Sydney is losing residents to the spiralling cost of housing, with many young home investors giving up the idea of every owning a house in the ‘big city’.
What does that mean for Mudgee, and the Central West?
Those same investors and buyers in the housing market are turning to towns outside of Sydney to find their dream home.
Annandale residents Meg and Tim McCloud, both 28, identified areas in the Central West that were financially viable for them.
"A four-bedroom house in Dubbo or Mudgee is $450,000, not a million dollars," says Meg, who grew up in Dubbo and had little trouble convincing her husband Tim to depart Sydney.
There are some that have already made the change to the Mudgee lifestyle however, and have never looked back.
That list includes Dad’s Deli owners, Phillip Moog and his wife Annabelle admitted they had a long affair with Mudgee and decided to relocate here from the Hawkesbury region.

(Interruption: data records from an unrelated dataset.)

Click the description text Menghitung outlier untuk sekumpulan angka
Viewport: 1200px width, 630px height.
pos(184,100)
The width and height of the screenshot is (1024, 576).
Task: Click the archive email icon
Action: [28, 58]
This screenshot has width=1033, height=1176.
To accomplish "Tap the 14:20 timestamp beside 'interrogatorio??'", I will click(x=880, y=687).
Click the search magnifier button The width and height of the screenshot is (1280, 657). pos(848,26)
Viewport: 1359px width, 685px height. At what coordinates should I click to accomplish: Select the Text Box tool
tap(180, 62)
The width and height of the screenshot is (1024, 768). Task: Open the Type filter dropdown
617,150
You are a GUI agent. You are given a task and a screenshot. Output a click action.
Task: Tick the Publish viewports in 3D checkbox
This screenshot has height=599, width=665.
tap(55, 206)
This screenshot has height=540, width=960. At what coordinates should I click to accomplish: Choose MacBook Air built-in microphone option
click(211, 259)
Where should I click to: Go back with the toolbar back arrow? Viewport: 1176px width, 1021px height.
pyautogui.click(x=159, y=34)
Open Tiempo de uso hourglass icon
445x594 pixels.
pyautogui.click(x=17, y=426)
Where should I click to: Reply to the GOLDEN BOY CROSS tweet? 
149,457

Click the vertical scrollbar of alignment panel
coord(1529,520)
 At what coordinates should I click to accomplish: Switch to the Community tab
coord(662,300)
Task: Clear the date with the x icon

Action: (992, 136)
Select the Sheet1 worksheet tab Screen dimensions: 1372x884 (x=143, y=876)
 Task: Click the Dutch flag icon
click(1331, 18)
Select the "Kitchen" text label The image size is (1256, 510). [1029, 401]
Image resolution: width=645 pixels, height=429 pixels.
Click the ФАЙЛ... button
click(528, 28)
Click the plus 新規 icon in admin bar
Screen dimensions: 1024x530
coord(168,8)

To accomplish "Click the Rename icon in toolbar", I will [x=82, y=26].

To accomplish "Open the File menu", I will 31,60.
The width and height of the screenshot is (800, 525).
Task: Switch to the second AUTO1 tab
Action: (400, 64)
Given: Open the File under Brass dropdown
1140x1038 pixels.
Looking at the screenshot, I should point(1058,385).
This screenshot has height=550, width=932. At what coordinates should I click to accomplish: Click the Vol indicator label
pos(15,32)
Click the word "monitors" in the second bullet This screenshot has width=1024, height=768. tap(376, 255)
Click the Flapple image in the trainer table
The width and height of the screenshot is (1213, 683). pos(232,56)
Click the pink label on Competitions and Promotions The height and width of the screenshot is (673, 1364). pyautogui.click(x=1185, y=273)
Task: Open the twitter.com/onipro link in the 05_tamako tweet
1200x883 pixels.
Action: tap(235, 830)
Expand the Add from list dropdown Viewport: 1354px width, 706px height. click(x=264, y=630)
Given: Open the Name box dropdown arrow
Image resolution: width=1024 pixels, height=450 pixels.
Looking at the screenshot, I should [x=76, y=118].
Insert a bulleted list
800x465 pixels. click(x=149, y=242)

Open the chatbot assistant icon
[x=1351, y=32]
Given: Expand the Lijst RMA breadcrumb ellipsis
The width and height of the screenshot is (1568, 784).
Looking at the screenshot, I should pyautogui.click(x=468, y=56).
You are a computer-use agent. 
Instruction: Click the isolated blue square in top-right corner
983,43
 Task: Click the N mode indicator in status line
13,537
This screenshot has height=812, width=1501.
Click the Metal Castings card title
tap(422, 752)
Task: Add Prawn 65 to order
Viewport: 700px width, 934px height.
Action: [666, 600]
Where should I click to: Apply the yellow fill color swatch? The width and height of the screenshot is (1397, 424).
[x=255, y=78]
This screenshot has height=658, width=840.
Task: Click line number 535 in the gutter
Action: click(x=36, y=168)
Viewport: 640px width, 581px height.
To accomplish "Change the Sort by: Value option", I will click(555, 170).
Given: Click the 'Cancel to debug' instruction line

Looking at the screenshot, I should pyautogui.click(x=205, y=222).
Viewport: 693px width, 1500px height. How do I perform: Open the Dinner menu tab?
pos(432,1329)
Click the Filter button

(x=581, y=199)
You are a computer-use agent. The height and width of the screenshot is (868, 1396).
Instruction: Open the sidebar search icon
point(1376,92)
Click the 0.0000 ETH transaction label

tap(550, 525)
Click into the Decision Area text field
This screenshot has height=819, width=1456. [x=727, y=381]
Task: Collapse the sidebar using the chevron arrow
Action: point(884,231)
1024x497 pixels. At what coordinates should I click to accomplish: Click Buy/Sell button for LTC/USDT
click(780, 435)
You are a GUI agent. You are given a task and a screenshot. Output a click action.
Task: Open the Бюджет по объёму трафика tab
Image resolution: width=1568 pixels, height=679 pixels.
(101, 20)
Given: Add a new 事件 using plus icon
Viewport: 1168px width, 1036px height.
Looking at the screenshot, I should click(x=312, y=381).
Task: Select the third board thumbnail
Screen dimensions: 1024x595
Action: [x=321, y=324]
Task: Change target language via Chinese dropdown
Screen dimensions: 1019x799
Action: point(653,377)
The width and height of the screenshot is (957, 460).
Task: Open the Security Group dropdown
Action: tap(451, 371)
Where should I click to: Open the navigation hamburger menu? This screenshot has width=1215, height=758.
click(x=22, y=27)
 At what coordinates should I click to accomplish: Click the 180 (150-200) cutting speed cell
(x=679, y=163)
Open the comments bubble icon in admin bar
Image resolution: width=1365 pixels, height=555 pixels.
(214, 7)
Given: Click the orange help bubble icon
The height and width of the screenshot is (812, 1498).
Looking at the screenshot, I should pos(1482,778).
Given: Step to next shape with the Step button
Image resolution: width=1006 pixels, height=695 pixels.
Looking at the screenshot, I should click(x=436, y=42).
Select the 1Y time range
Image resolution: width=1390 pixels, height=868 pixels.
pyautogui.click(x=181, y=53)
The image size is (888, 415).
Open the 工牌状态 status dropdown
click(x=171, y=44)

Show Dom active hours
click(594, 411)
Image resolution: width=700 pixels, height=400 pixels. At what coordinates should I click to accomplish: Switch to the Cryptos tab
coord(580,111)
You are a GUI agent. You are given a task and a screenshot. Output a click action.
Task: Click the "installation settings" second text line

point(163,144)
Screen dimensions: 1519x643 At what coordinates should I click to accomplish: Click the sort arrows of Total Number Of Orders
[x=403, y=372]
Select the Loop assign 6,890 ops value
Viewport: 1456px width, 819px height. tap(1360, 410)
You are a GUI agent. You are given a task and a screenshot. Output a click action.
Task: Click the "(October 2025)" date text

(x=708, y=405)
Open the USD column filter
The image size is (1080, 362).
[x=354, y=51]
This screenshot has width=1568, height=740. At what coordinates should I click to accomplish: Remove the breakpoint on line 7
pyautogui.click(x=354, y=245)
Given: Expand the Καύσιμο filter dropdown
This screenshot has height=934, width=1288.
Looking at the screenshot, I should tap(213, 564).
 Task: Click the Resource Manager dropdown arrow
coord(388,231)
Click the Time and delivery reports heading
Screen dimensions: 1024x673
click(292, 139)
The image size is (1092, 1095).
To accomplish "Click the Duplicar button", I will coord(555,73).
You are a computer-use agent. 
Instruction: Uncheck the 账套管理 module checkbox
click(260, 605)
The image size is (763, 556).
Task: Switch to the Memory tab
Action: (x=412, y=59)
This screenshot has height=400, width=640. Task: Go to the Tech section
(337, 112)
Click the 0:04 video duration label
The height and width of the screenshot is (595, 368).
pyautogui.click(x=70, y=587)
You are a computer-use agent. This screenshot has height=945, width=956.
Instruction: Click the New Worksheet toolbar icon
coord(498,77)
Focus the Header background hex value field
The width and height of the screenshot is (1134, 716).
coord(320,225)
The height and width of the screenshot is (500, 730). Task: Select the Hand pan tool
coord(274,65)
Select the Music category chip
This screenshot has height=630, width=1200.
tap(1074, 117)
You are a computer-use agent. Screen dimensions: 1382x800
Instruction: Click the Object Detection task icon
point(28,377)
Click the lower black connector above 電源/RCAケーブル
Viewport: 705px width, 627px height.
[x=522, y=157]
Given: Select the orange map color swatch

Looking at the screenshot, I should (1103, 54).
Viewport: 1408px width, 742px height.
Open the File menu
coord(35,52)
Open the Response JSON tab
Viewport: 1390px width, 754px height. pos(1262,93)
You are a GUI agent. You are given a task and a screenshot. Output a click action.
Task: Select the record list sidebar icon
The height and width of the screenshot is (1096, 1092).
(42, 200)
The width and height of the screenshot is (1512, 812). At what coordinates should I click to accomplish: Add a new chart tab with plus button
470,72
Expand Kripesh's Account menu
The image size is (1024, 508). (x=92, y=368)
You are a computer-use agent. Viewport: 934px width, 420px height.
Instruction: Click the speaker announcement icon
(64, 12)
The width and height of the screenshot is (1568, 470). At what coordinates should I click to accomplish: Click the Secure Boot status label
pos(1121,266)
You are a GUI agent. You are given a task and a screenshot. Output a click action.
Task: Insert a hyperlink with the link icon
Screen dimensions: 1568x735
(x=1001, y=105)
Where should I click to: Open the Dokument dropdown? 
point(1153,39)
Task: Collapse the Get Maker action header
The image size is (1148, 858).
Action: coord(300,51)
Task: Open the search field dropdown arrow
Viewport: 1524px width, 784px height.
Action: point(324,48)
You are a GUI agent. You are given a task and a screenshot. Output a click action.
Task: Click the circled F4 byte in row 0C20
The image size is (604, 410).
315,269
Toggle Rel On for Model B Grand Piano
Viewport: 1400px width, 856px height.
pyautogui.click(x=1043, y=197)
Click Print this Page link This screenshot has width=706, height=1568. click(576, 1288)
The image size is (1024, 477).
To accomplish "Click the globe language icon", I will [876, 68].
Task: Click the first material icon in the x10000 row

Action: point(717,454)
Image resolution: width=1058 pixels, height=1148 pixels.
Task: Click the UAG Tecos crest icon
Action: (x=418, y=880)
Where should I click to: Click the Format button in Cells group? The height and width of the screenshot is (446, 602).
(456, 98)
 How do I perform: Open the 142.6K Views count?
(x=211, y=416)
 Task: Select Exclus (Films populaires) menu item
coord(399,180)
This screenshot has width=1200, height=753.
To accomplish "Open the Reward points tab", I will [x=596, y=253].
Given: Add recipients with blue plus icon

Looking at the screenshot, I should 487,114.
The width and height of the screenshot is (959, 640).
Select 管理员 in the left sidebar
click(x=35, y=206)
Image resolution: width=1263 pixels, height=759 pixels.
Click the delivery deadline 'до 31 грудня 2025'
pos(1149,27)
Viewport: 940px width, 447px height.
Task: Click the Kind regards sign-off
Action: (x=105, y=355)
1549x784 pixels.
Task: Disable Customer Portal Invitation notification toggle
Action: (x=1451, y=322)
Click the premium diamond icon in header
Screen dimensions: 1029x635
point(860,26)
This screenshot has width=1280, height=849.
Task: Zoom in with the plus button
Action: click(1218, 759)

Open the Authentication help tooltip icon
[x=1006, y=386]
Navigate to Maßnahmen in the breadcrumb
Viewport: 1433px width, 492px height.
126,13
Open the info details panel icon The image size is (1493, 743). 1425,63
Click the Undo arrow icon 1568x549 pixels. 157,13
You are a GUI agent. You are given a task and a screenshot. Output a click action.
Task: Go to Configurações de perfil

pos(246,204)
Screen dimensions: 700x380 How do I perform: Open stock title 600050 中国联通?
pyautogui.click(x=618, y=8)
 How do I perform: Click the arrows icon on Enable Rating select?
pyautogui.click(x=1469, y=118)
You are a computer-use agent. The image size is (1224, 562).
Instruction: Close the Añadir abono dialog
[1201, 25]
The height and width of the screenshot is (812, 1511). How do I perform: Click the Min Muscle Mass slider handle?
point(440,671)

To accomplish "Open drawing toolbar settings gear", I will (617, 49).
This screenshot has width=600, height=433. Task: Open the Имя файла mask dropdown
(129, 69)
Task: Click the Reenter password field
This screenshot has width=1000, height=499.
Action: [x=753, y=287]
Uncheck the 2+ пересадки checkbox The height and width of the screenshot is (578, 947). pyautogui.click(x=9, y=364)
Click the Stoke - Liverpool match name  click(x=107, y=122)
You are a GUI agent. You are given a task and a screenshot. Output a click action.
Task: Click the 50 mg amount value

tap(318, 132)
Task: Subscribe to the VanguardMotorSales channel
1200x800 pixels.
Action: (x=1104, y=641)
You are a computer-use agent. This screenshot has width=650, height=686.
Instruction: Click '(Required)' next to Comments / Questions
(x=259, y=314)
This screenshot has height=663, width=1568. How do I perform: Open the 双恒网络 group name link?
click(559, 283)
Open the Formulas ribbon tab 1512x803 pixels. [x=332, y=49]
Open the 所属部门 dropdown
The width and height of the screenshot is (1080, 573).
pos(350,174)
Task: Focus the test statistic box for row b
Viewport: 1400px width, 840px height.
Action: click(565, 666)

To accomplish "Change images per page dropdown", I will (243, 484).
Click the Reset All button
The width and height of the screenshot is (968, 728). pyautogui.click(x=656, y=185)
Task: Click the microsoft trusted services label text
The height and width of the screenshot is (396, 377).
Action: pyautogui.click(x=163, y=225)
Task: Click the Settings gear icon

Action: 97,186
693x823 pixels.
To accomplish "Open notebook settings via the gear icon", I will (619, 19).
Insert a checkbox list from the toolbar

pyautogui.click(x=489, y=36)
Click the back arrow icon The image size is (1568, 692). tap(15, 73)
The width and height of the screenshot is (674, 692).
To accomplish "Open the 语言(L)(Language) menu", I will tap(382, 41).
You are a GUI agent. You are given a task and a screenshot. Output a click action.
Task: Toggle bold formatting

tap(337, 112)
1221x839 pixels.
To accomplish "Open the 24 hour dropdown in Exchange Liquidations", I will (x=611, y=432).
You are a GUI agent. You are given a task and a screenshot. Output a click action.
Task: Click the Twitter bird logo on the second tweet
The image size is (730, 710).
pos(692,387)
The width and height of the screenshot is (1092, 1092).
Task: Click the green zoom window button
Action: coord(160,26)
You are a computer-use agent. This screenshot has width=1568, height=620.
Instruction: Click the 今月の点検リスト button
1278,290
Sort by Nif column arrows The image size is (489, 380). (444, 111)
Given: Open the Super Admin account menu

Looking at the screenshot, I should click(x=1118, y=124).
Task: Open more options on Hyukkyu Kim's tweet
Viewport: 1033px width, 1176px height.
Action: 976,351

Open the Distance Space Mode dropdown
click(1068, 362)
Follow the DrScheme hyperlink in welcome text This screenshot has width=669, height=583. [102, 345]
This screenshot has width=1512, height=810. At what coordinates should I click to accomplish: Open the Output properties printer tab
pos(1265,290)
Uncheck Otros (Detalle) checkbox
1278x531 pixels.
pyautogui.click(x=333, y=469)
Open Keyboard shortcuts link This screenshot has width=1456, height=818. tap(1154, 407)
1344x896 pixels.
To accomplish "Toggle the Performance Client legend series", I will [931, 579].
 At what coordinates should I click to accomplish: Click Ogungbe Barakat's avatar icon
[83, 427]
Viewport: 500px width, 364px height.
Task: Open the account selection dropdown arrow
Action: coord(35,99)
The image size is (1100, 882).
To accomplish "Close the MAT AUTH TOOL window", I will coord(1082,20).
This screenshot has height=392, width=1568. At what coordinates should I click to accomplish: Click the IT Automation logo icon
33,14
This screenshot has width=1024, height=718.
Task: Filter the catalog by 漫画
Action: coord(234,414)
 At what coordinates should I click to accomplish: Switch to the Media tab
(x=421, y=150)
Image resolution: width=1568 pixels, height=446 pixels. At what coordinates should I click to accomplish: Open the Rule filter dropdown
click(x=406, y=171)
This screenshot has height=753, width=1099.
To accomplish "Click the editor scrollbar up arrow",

“The stress level out here has automatically dropped by fifty percent, you relax automatically,” Annabelle said.
Phillip added that the cost and savings out in Mudgee meant that it was a positive for the move.
“The lower costs meant we could sell what we had in Sydney, move out here and buy and still have money left over to work with instead of just trying to pay off a mortgage,” he said.
“We can live a more comfortable life instead of just working, and while it wasn’t the key reason it certainly entered our mind and the housing prices did contribute.”
The hurdle to home ownership is much higher for this generation than previous, according to John Daley, the chief executive of the Melbourne-based Grattan Institute, which has conducted two major studies of Australian housing since 2013 and has another one in the pipeline.
There is "no question" that Australia is in the grips of a housing affordability crisis, says Daley.
Mr Daley says the key constraint on housing affordability is the "deposit hurdle" – how long it takes to save enough to put down a deposit.
According to a 2016 report by Bankwest, the First Time Buyers Deposit Report, Sydney's sky-high property prices give it the biggest deposit hurdle in the country.
"Sydney is still the toughest market for first time buyers, with couples needing to save for an average of 8.4 years in order to put down the $214,600 needed for a 20 per cent deposit on their first house (up from 7.9 years in 2015)," the report found.
It’s clear that Sydney’s housing prices are spiking, but for those that are planning to move out west, the Moog’s have a message.
“Make sure you do your research,” Annabelle urges.
“Spend some time in the area, have a look around and get used to it – make sure that a move that big is right for you, because you don’t want to come hours away and move your life just to have it be the wrong choice.
“If it is right though, embrace it and don’t look back.”